Source records:
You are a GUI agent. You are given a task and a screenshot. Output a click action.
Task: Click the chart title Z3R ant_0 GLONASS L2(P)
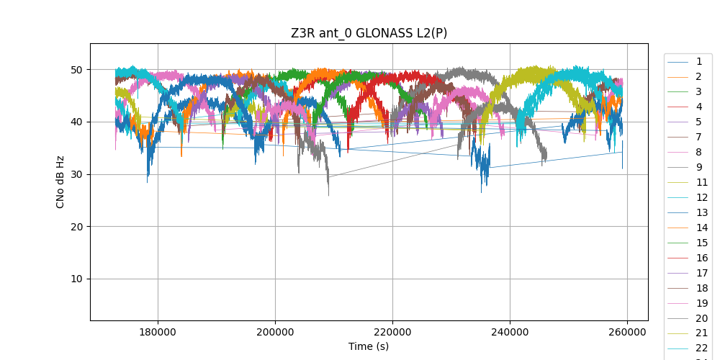click(369, 33)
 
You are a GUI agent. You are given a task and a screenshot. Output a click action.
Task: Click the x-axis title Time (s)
click(369, 346)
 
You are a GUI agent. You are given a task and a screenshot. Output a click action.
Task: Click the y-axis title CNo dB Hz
click(60, 181)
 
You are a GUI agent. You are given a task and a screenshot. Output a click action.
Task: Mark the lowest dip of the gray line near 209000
click(328, 195)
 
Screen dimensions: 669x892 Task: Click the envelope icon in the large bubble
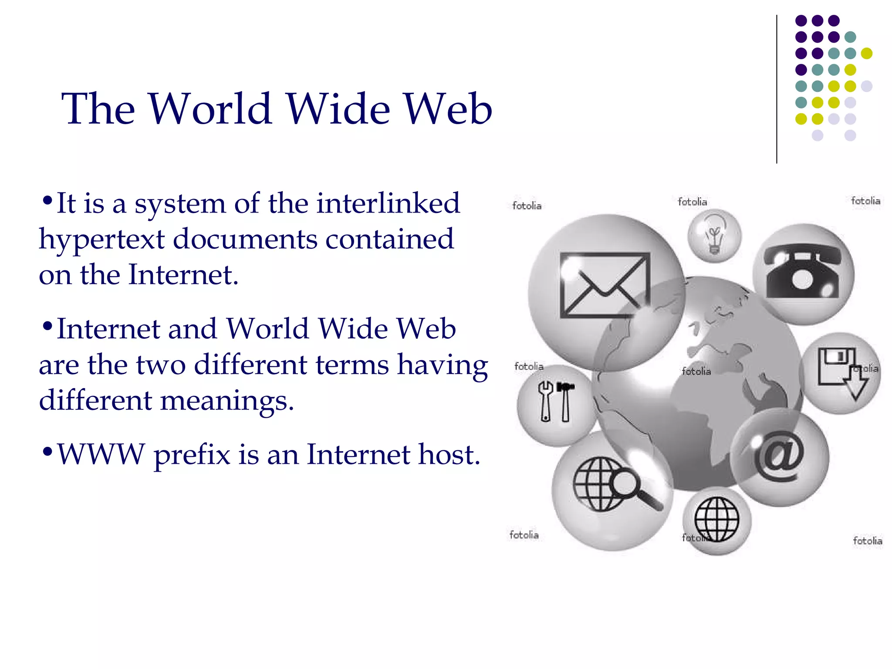tap(605, 285)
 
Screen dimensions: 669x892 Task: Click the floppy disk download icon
tap(841, 372)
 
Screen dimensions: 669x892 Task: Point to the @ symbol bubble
tap(780, 456)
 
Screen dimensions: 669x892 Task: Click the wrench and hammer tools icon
tap(556, 402)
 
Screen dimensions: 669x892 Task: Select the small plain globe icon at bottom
tap(716, 519)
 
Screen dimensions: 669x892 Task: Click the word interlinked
tap(388, 203)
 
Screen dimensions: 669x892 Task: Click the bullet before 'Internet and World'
tap(47, 326)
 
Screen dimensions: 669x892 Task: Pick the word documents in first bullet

Work to be completed: Please retype all of the rows above line for line, leaving the pictures out.

Solution to the exercise:
You are a GUI agent. You are given a task and a screenshot. Output a click action.
Task: Click the chart title Z3R ant_0 GLONASS L2(P)
click(369, 33)
 
You are a GUI agent. You are given a task and a screenshot. Output a click action.
Task: Click the x-axis title Time (s)
click(369, 346)
 
You are a GUI agent. You are given a task and a screenshot. Output a click action.
Task: Click the y-axis title CNo dB Hz
click(60, 181)
 
You are a GUI agent. You are given a task and a screenshot. Output a click action.
Task: Mark the lowest dip of the gray line near 209000
click(328, 195)
 
Screen dimensions: 669x892 Task: Click the envelope icon in the large bubble
tap(605, 285)
 
Screen dimensions: 669x892 Task: Click the floppy disk download icon
tap(841, 372)
 
Screen dimensions: 669x892 Task: Point to the @ symbol bubble
tap(780, 456)
 
Screen dimensions: 669x892 Task: Click the wrench and hammer tools icon
tap(556, 402)
 
Screen dimensions: 669x892 Task: Select the small plain globe icon at bottom
tap(716, 519)
 
Screen dimensions: 669x892 Task: Click the word interlinked
tap(388, 203)
 
Screen dimensions: 669x892 Task: Click the bullet before 'Internet and World'
tap(47, 326)
 
Screen dimensions: 669x892 Task: Pick the word documents in first bullet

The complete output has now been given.